Try this test in your next meeting about artificial intelligence. When someone says "the system is forbidden from doing that", ask: where is that prohibition written? Not who decided it, nor since when it applies: where it lives. If the answer is "it is in the prompt the vendor set up", "the team has it configured", or a polite silence, you have just discovered something important: that prohibition is not a rule. It is an intention.

The difference is not rhetorical. A machine does not obey intentions; it obeys what is written, with a literalness no human team has. That is a weakness when no one has written the rules — and an enormous advantage when someone has done it well: an artificial intelligence with written rules is more governable than almost any human process, because the rule applies every time, without fatigue and without Friday-afternoon exceptions.

A rule that is not written down does not exist

In most companies already using artificial intelligence, the system's behaviour lives scattered across places no one can open: a vendor's configuration, the habits of whoever uses it, settings someone made and never documented. The system works — but its limits are archaeology, not architecture.

That has two practical consequences. The first: when the business changes — a new commercial criterion, a data point that can no longer be used, a different tone — there is no place to change the rule; you have to chase the behaviour by repeating requests. The second is worse: when someone asks "what is this system forbidden from doing?", the answer depends on one person's memory. And what depends on one person's memory cannot be delegated, audited or scaled.

The three layers of a rule that holds

What a real rule looks like, we show with a case of our own. We operate Strahlkraft40+, an artificial intelligence system in production in German regulated healthcare. In that sector, what an AI may say has a legal boundary: there are health claims the law prohibits. That boundary is not in an employee handbook or in the model's goodwill. It is built in three layers, inside the system:

Layer 1 — the written instruction. The system's behaviour is governed by documents: what it does, by what criterion, what it is forbidden to say. These are not loose notes: they are the instructions the system receives in every conversation. When the rule changes, the document is changed — and the system obeys the new version from that moment on.

Layer 2 — the filter on every output. A serious system does not trust the instruction to be enough. Before a response reaches the person, a separate mechanism reviews it: it replaces the terms the law does not allow, removes the prohibited formulations, and lets through only what complies. It is deterministic: it does not have opinions, it applies. The instruction sets the intent; the filter guarantees it.
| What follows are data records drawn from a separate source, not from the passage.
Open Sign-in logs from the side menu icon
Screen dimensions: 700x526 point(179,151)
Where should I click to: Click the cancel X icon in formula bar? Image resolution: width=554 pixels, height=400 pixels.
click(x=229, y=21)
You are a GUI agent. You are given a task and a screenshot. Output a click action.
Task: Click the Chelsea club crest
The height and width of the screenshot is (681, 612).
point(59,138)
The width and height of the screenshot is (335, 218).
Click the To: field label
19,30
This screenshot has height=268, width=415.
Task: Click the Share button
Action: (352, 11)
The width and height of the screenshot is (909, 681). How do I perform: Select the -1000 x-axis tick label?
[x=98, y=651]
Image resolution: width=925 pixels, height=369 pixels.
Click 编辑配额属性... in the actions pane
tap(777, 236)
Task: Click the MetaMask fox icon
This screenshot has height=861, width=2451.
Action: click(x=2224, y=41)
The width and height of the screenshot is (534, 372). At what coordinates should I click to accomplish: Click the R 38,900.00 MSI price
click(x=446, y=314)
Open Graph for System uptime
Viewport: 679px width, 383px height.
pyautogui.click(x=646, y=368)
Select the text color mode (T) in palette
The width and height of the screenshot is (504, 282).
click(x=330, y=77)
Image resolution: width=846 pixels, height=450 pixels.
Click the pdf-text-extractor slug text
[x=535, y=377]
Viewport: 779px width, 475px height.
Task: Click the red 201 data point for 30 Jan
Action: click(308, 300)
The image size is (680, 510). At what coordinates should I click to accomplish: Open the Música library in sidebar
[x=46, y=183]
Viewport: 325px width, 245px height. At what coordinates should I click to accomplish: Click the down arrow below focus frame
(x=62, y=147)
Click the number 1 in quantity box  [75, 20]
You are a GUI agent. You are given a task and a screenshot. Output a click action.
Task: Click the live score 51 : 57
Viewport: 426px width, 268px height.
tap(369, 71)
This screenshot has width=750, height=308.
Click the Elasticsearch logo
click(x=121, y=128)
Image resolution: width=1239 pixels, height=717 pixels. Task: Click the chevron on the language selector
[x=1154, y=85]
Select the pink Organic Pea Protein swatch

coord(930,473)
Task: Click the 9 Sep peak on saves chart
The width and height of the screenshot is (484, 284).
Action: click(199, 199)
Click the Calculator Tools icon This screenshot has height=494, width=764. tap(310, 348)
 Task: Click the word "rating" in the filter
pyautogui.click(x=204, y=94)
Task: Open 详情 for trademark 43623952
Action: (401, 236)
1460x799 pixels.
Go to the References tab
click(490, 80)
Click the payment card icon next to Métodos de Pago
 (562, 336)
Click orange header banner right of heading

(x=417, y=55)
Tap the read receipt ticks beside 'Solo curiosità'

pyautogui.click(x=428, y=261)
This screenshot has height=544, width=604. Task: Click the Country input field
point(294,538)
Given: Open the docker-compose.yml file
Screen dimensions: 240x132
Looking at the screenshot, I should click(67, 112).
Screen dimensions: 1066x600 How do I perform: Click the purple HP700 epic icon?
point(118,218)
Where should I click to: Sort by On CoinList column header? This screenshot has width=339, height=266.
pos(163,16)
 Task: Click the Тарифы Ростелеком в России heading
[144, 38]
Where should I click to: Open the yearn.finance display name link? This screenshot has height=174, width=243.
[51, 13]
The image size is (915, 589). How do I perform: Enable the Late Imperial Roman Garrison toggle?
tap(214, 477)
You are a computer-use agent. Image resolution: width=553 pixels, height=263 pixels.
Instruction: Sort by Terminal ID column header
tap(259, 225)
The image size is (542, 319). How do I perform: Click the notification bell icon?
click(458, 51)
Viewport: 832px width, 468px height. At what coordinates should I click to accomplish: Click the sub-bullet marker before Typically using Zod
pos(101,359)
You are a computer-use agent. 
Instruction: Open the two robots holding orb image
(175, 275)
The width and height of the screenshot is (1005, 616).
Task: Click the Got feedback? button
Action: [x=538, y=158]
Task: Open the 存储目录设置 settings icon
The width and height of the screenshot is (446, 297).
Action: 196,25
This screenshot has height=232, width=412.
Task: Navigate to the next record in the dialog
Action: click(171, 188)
Layer 3 — the test that verifies it. Every rule in the filter has automated tests that check it keeps working: that the banned term is replaced, that the prohibited formulation is removed. When the system evolves — and a living system evolves constantly — the tests verify that no rule broke along the way.

If this sounds like how any serious risk is governed, that is because it is: no one protects a safe with an internal memo alone. You write the policy, you fit the lock, and you test the lock. With artificial intelligence, the novelty is not the logic — it is that almost no one applies it yet.

Changing the rule is changing the document

The most valuable consequence of this setup is not defensive. It is that the system becomes steerable: when you want the AI to behave differently, there is a concrete place to change it, and the change applies from then on to every case — no one has to be re-trained and no habit has to settle. The correction is written once and remains. In From using AI to directing it we described that direction as a management capability; this here is its material condition: without written rules backed by a mechanism and a test, "directing the AI" is a phrase.

European regulation points to the same place. Regulation (EU) 2024/1689 requires high-risk systems to be designed so that people can effectively oversee them, with a real capacity to intervene in their operation (Source: Regulation (EU) 2024/1689, Art. 14, EUR-Lex, 2024). Overseeing and intervening demand exactly what this article describes: that the behaviour lives in documents a person can read and change, and that mechanisms exist to apply what is written. Whoever builds the three layers to direct their system has, along the way, the effective oversight the standard asks for — without manufacturing it separately.

Where to start in your company

You do not need a regulated sector for this to apply. Every company has rules its artificial intelligence should follow: which data it may use and which it may not, what it may decide alone and what it must escalate to a person, what tone and what commitments it may take on in your name. The starting point is an honest inventory: list the five most important rules your AI must follow today, and for each one answer three questions — where is it written?, what mechanism applies it?, what test would verify it holds?

In our method, that is precisely one of the deliverables of the 90-day Start: the system's rules of the game in writing — what it may do, what it is forbidden to do, who is accountable — with the mechanism that applies them and the trail that proves it. The business ends up described in a way the system obeys and you can verify (what "operable" means, without jargon).

The question to take away

A company's maturity with artificial intelligence is not measured by how many tools it uses, but by a question that fits on one line: of the rules your AI must follow, how many have a place, a mechanism and a test? The ones that do not are not rules yet. And the good news is that turning intentions into rules is not a multi-year project: it is, precisely, engineering work that is done once and stays.